Fairmined est une démarche de certification du secteur aurifère, introduite dans les années 2000 par Fairtrade Labelling Organizations (FLO), une association mettant en réseau les initiatives de commerce équitable, et par l’Alliance pour une exploitation minière responsable (en anglais, Alliance for Responsible Mining ou ARM). Elle vise à garantir des pratiques plus respectueuses de l’environnement dans l’exploitation des mines d’or, et à garantir la responsabilité sociale des entreprises concernées. Elle vise également à placer l’ensemble de la filière concernée par l’utilisation du métal précieux, de la mine d’or à la vitrine d’exposition, dans une logique de commerce équitable.

Objectif[modifier | modifier le code]

L’or est depuis des siècles une matière associée à la richesse, aux triomphes, au glamour et au romantisme. L’activité minière aurifère s'est fortement développée à partir du XIXe siècle avec ce qu'on a appelé les ruées vers l'or dans les zones aurifères. Des techniques nouvelles ont permis d’améliorer l’efficacité de l’exploitation des filons d’or, introduisant en particulier l’utilisation du cyanure, ou du mercure. Mais l’image de l’exploitation minière aurifère a été également ternie par des pratiques illégales autour de cette activité, par les pollutions aux métaux lourds, par l’impact écologique sur les zones d’extraction, et par des pratiques sociales peu scrupuleuses des hommes et femmes[1].

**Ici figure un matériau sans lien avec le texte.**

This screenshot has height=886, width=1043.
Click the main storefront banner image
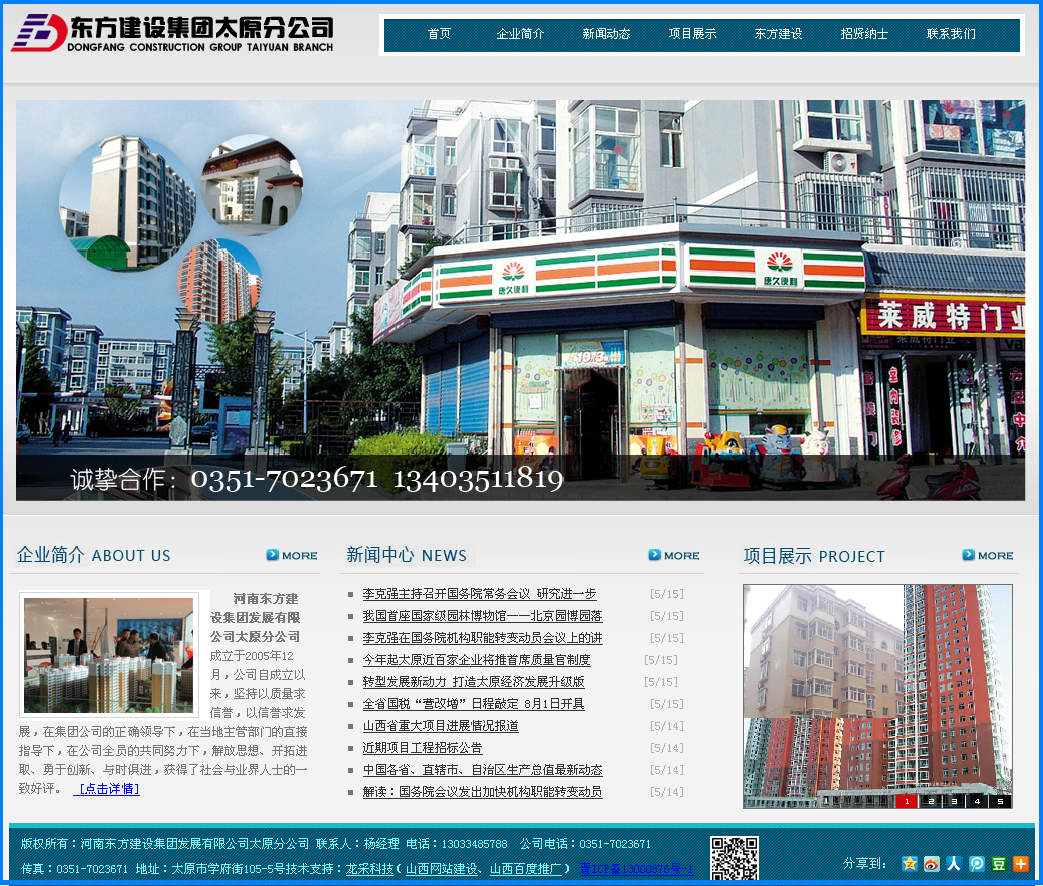[x=520, y=300]
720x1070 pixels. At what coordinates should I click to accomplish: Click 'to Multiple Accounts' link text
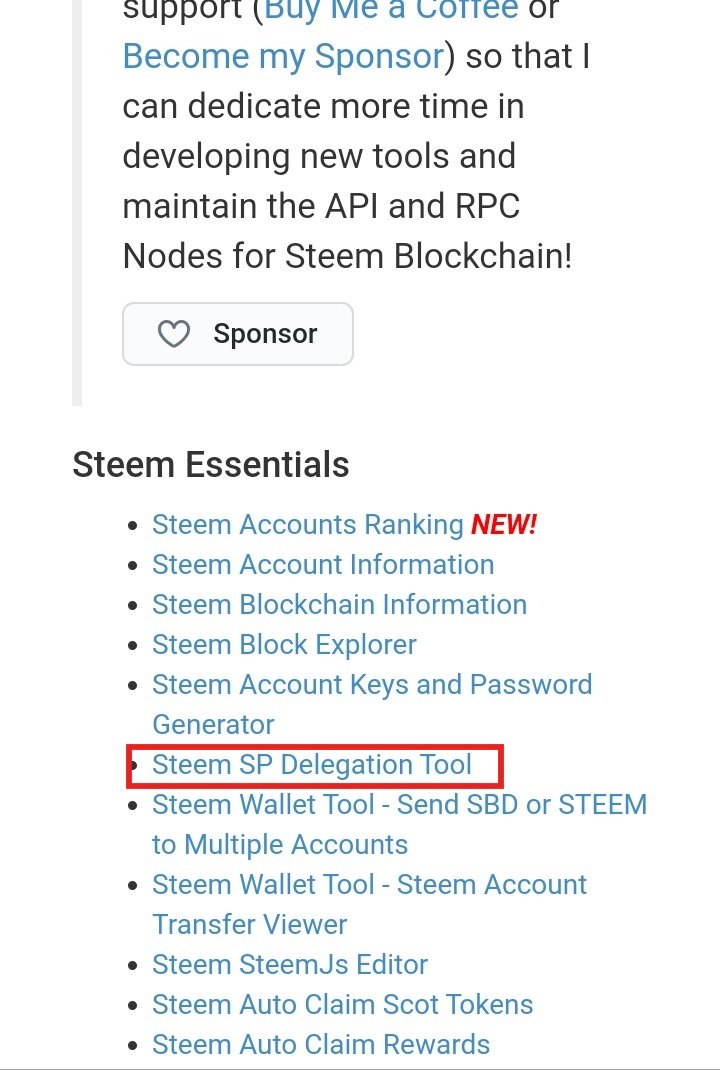(280, 845)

Dans les années 1980, un de ses reportages les plus connus du photographe franco-brésilien Sebastião Salgado, intitulé La Mine d'or de Serra Pelada, frappe les esprits en montrant le quotidien dans une mine d’or, en Amazonie, où les travailleurs, hommes ou femmes, creusent dans la boue pour extraire le métal précieux. D’autres enquêtes et documentaires ont mis en exergue des conditions d’extraction de l’or, qui ont peu évolué depuis le XIXe siècle[2],[3],[4].

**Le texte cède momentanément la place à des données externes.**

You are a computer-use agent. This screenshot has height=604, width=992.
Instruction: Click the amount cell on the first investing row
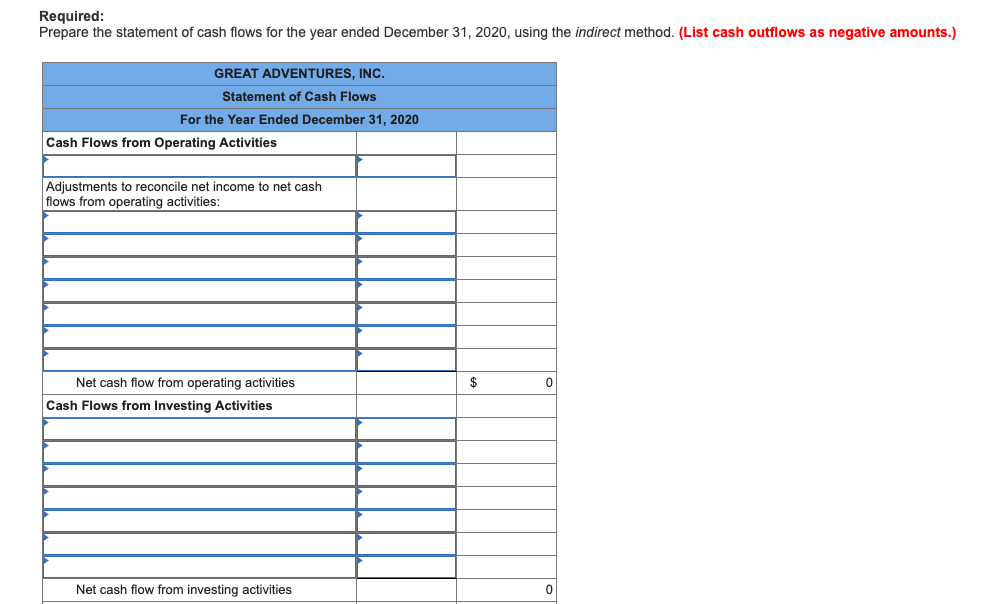[405, 428]
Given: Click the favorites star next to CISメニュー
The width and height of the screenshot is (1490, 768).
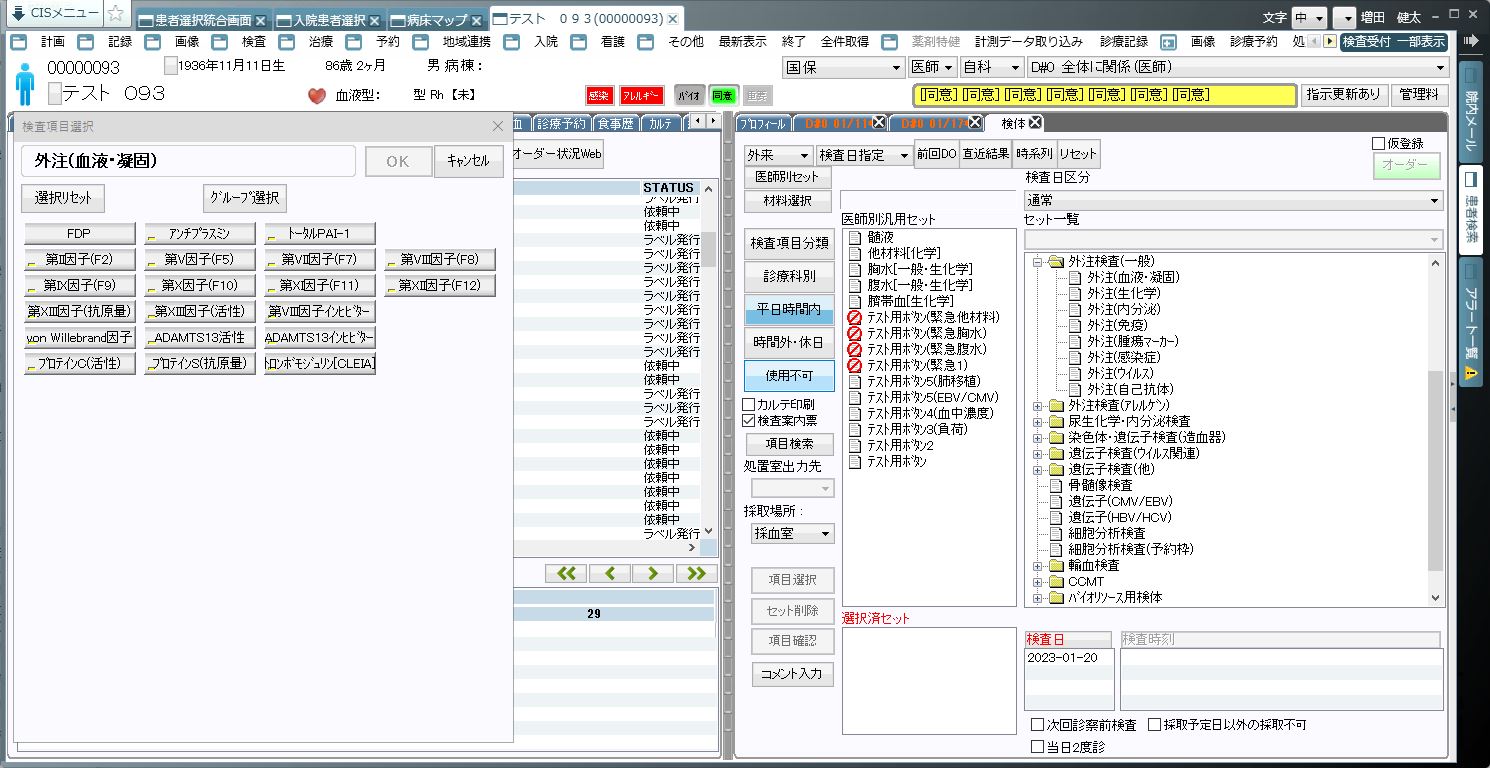Looking at the screenshot, I should (116, 14).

La démarche Fairmined est une initiative visant à apporter une certification développement durable aux sites artisanaux d’exploitation minière aurifère, et à appliquer les principes du commerce équitable à la filière de transformation et de commercialisation de ce minerai : prix juste et rémunérateurs pour les producteurs, partenariat commercial sur la durée, renforcement des compétences organisationnelles et techniques des sociétés minières artisanales, respect des conventions de l’Organisation internationale du travail, en particulier sur les conditions de travail, la santé,la sécurité des travailleurs, ou encore sur le travail des enfants[1],[5]. La conformité aux exigences de la certification est vérifiée régulièrement par des audits effectués par des organismes tiers[6],[7].

Cette démarche introduit également une traçabilité, de la mine d’extraction jusqu’à la vitrine d’exposition, un sujet complexe pour l’or, qui peut être purifié,fondu, amalgamé[8].

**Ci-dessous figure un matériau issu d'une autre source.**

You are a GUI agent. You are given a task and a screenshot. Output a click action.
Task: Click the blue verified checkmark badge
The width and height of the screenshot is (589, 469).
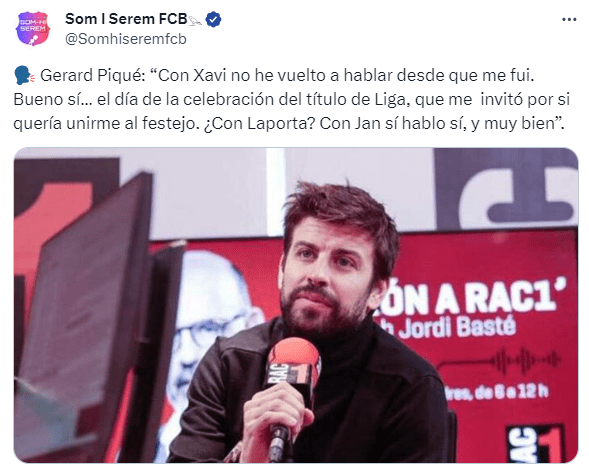click(x=214, y=20)
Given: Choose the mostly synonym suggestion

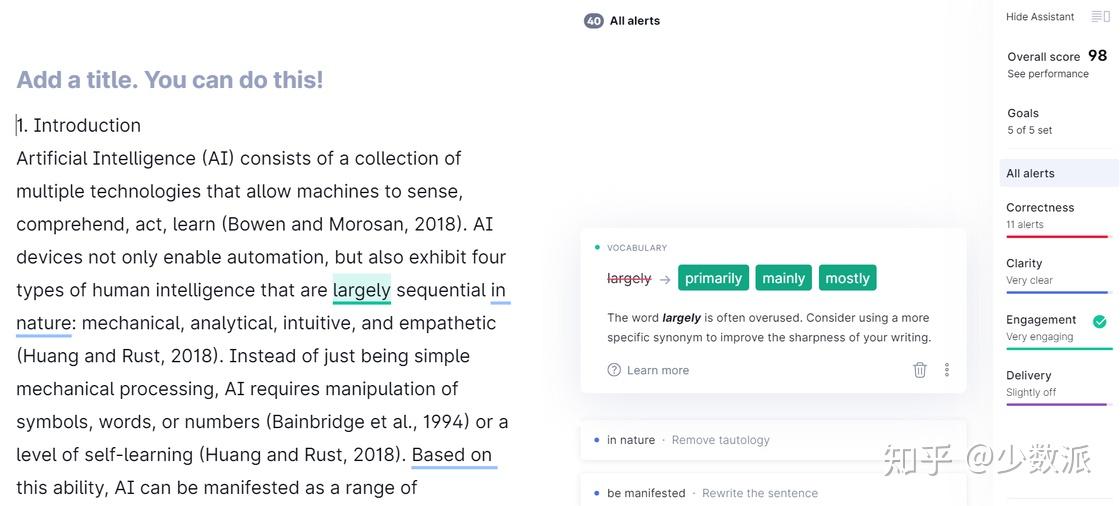Looking at the screenshot, I should [847, 278].

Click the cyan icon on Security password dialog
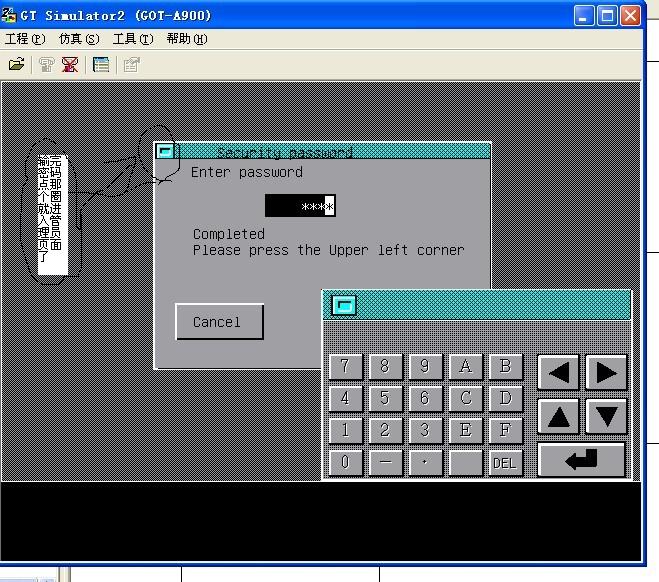(166, 152)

Historique[modifier | modifier le code]

La certification Fairmined est une initiative conjointe de Fairtrade Labelling Organizations (FLO), une association mettant en réseau les initiatives de commerce équitable, et de l’Alliance pour une exploitation minière responsable (en anglais, Alliance for Responsible Mining ou ARM), une organisation à but non-lucratif créée en 2004[1]. Une première version des standards et des normes environnementales et sociales, sur lesquels s’appuie la certification Fairmined, est publiée en 2009. En avril 2014, la version 2.0 du standard Fairmined est rendue publique. Dans les années 2010, des créateurs de bijoux et des maisons de joaillerie, comme Chopard en Suisse, ou JEM (Jewellery Ethically Minded) en France, effectuent le choix de l’or certifié Fairmined, pour une partie de leurs collections ou la totalité[9],[10],[11].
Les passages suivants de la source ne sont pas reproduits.